EXERCISE REQUIREMENTS: A precise repetition of every line below is the required answer.

[Extracted records]
-- Opening Marker --

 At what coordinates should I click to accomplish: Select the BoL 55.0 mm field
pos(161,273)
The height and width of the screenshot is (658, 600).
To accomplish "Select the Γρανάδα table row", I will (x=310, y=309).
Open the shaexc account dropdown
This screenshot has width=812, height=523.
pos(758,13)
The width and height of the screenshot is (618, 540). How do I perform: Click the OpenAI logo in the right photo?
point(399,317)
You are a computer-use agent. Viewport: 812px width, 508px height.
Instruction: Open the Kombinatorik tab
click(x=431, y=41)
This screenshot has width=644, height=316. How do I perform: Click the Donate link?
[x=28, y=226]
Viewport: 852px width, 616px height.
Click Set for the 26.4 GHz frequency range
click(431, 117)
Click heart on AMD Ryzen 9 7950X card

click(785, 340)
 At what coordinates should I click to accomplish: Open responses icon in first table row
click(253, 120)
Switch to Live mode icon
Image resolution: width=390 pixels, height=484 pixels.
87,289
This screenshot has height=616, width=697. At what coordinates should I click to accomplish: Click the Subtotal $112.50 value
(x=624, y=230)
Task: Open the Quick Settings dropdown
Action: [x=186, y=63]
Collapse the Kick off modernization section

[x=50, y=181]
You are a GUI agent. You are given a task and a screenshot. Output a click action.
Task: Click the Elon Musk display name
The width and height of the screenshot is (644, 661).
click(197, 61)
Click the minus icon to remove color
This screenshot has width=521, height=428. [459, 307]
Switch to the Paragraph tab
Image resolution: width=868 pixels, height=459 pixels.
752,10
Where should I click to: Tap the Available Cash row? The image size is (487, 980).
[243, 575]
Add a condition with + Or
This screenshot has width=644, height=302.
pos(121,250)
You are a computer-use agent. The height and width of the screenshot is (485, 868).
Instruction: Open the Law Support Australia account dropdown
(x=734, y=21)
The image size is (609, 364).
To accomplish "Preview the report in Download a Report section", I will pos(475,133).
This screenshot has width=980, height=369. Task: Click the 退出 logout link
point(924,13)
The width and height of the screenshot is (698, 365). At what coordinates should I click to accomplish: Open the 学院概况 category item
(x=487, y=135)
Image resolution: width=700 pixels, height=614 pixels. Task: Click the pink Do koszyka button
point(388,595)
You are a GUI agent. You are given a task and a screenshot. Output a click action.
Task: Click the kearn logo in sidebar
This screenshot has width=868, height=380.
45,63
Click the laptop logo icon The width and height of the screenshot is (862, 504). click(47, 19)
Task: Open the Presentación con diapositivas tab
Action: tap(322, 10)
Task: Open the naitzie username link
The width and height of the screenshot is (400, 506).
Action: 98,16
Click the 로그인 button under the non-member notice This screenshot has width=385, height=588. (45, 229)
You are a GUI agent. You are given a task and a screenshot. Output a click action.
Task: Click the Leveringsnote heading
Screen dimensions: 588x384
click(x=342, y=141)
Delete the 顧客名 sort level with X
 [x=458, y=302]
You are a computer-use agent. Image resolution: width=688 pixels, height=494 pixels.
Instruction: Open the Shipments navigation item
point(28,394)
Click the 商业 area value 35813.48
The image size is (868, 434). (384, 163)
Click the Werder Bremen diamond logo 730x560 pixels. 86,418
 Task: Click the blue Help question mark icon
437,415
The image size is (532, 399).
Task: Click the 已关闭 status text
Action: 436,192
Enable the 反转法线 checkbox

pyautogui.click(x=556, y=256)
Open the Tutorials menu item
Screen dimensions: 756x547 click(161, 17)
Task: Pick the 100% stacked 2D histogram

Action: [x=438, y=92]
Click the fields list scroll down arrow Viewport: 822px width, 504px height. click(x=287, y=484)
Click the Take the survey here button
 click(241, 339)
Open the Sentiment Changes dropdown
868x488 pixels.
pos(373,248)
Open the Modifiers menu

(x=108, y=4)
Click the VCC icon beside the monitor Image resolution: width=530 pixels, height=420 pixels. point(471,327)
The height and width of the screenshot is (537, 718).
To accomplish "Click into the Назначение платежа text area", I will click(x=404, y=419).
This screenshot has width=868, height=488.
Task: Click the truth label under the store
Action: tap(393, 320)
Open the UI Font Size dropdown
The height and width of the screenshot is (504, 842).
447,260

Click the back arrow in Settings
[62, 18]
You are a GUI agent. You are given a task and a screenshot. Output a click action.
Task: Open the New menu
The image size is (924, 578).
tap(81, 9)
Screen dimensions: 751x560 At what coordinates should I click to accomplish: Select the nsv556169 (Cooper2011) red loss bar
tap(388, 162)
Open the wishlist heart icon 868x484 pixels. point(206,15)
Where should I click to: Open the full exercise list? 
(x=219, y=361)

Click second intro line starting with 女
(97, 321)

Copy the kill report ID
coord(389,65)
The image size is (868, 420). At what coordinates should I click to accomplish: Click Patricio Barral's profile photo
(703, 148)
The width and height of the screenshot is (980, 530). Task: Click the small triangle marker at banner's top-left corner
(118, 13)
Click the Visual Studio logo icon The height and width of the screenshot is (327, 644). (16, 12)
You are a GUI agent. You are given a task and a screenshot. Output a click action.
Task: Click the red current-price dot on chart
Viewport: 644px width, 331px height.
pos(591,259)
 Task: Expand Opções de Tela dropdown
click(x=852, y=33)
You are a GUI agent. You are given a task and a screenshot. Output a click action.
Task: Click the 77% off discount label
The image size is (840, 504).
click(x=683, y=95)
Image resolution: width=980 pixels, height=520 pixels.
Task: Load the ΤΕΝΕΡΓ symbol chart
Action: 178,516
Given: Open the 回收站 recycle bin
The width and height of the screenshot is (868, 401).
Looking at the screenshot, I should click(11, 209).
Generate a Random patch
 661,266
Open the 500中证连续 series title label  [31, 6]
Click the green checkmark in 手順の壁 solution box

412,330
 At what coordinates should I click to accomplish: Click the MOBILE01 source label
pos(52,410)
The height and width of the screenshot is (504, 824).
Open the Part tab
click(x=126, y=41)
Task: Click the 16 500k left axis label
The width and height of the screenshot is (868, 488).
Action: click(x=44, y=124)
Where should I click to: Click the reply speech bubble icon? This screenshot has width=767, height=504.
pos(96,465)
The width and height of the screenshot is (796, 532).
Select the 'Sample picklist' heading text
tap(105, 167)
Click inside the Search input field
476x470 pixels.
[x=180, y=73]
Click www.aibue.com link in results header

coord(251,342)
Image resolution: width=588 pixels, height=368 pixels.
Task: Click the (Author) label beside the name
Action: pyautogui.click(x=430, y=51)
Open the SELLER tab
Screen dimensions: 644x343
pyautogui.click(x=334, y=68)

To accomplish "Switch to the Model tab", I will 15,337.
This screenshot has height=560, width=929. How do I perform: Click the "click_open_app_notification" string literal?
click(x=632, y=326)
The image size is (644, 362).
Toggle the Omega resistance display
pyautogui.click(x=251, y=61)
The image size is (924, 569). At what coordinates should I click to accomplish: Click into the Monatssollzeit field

-- Closing Marker --

EXPECTED ANSWER:
 At what coordinates should I click to accomplish: Select the BoL 55.0 mm field
pos(161,273)
The height and width of the screenshot is (658, 600).
To accomplish "Select the Γρανάδα table row", I will (x=310, y=309).
Open the shaexc account dropdown
This screenshot has width=812, height=523.
pos(758,13)
The width and height of the screenshot is (618, 540). How do I perform: Click the OpenAI logo in the right photo?
point(399,317)
You are a computer-use agent. Viewport: 812px width, 508px height.
Instruction: Open the Kombinatorik tab
click(x=431, y=41)
This screenshot has width=644, height=316. How do I perform: Click the Donate link?
[x=28, y=226]
Viewport: 852px width, 616px height.
Click Set for the 26.4 GHz frequency range
click(431, 117)
Click heart on AMD Ryzen 9 7950X card

click(785, 340)
 At what coordinates should I click to accomplish: Open responses icon in first table row
click(253, 120)
Switch to Live mode icon
Image resolution: width=390 pixels, height=484 pixels.
87,289
This screenshot has height=616, width=697. At what coordinates should I click to accomplish: Click the Subtotal $112.50 value
(x=624, y=230)
Task: Open the Quick Settings dropdown
Action: [x=186, y=63]
Collapse the Kick off modernization section

[x=50, y=181]
You are a GUI agent. You are given a task and a screenshot. Output a click action.
Task: Click the Elon Musk display name
The width and height of the screenshot is (644, 661).
click(197, 61)
Click the minus icon to remove color
This screenshot has width=521, height=428. [459, 307]
Switch to the Paragraph tab
Image resolution: width=868 pixels, height=459 pixels.
752,10
Where should I click to: Tap the Available Cash row? The image size is (487, 980).
[243, 575]
Add a condition with + Or
This screenshot has width=644, height=302.
pos(121,250)
You are a computer-use agent. The height and width of the screenshot is (485, 868).
Instruction: Open the Law Support Australia account dropdown
(x=734, y=21)
The image size is (609, 364).
To accomplish "Preview the report in Download a Report section", I will pos(475,133).
This screenshot has width=980, height=369. Task: Click the 退出 logout link
point(924,13)
The width and height of the screenshot is (698, 365). At what coordinates should I click to accomplish: Open the 学院概况 category item
(x=487, y=135)
Image resolution: width=700 pixels, height=614 pixels. Task: Click the pink Do koszyka button
point(388,595)
You are a GUI agent. You are given a task and a screenshot. Output a click action.
Task: Click the kearn logo in sidebar
This screenshot has width=868, height=380.
45,63
Click the laptop logo icon The width and height of the screenshot is (862, 504). click(47, 19)
Task: Open the Presentación con diapositivas tab
Action: tap(322, 10)
Task: Open the naitzie username link
The width and height of the screenshot is (400, 506).
Action: 98,16
Click the 로그인 button under the non-member notice This screenshot has width=385, height=588. (45, 229)
You are a GUI agent. You are given a task and a screenshot. Output a click action.
Task: Click the Leveringsnote heading
Screen dimensions: 588x384
click(x=342, y=141)
Delete the 顧客名 sort level with X
 [x=458, y=302]
You are a computer-use agent. Image resolution: width=688 pixels, height=494 pixels.
Instruction: Open the Shipments navigation item
point(28,394)
Click the 商业 area value 35813.48
The image size is (868, 434). (384, 163)
Click the Werder Bremen diamond logo 730x560 pixels. 86,418
 Task: Click the blue Help question mark icon
437,415
The image size is (532, 399).
Task: Click the 已关闭 status text
Action: 436,192
Enable the 反转法线 checkbox

pyautogui.click(x=556, y=256)
Open the Tutorials menu item
Screen dimensions: 756x547 click(161, 17)
Task: Pick the 100% stacked 2D histogram

Action: [x=438, y=92]
Click the fields list scroll down arrow Viewport: 822px width, 504px height. click(x=287, y=484)
Click the Take the survey here button
 click(241, 339)
Open the Sentiment Changes dropdown
868x488 pixels.
pos(373,248)
Open the Modifiers menu

(x=108, y=4)
Click the VCC icon beside the monitor Image resolution: width=530 pixels, height=420 pixels. point(471,327)
The height and width of the screenshot is (537, 718).
To accomplish "Click into the Назначение платежа text area", I will click(x=404, y=419).
This screenshot has width=868, height=488.
Task: Click the truth label under the store
Action: tap(393, 320)
Open the UI Font Size dropdown
The height and width of the screenshot is (504, 842).
447,260

Click the back arrow in Settings
[62, 18]
You are a GUI agent. You are given a task and a screenshot. Output a click action.
Task: Open the New menu
The image size is (924, 578).
tap(81, 9)
Screen dimensions: 751x560 At what coordinates should I click to accomplish: Select the nsv556169 (Cooper2011) red loss bar
tap(388, 162)
Open the wishlist heart icon 868x484 pixels. point(206,15)
Where should I click to: Open the full exercise list? 
(x=219, y=361)

Click second intro line starting with 女
(97, 321)

Copy the kill report ID
coord(389,65)
The image size is (868, 420). At what coordinates should I click to accomplish: Click Patricio Barral's profile photo
(703, 148)
The width and height of the screenshot is (980, 530). Task: Click the small triangle marker at banner's top-left corner
(118, 13)
Click the Visual Studio logo icon The height and width of the screenshot is (327, 644). (16, 12)
You are a GUI agent. You are given a task and a screenshot. Output a click action.
Task: Click the red current-price dot on chart
Viewport: 644px width, 331px height.
pos(591,259)
 Task: Expand Opções de Tela dropdown
click(x=852, y=33)
You are a GUI agent. You are given a task and a screenshot. Output a click action.
Task: Click the 77% off discount label
The image size is (840, 504).
click(x=683, y=95)
Image resolution: width=980 pixels, height=520 pixels.
Task: Load the ΤΕΝΕΡΓ symbol chart
Action: 178,516
Given: Open the 回收站 recycle bin
The width and height of the screenshot is (868, 401).
Looking at the screenshot, I should click(11, 209).
Generate a Random patch
 661,266
Open the 500中证连续 series title label  [31, 6]
Click the green checkmark in 手順の壁 solution box

412,330
 At what coordinates should I click to accomplish: Click the MOBILE01 source label
pos(52,410)
The height and width of the screenshot is (504, 824).
Open the Part tab
click(x=126, y=41)
Task: Click the 16 500k left axis label
The width and height of the screenshot is (868, 488).
Action: click(x=44, y=124)
Where should I click to: Click the reply speech bubble icon? This screenshot has width=767, height=504.
pos(96,465)
The width and height of the screenshot is (796, 532).
Select the 'Sample picklist' heading text
tap(105, 167)
Click inside the Search input field
476x470 pixels.
[x=180, y=73]
Click www.aibue.com link in results header

coord(251,342)
Image resolution: width=588 pixels, height=368 pixels.
Task: Click the (Author) label beside the name
Action: pyautogui.click(x=430, y=51)
Open the SELLER tab
Screen dimensions: 644x343
pyautogui.click(x=334, y=68)

To accomplish "Switch to the Model tab", I will 15,337.
This screenshot has height=560, width=929. How do I perform: Click the "click_open_app_notification" string literal?
click(x=632, y=326)
The image size is (644, 362).
Toggle the Omega resistance display
pyautogui.click(x=251, y=61)
The image size is (924, 569). At what coordinates should I click to accomplish: Click into the Monatssollzeit field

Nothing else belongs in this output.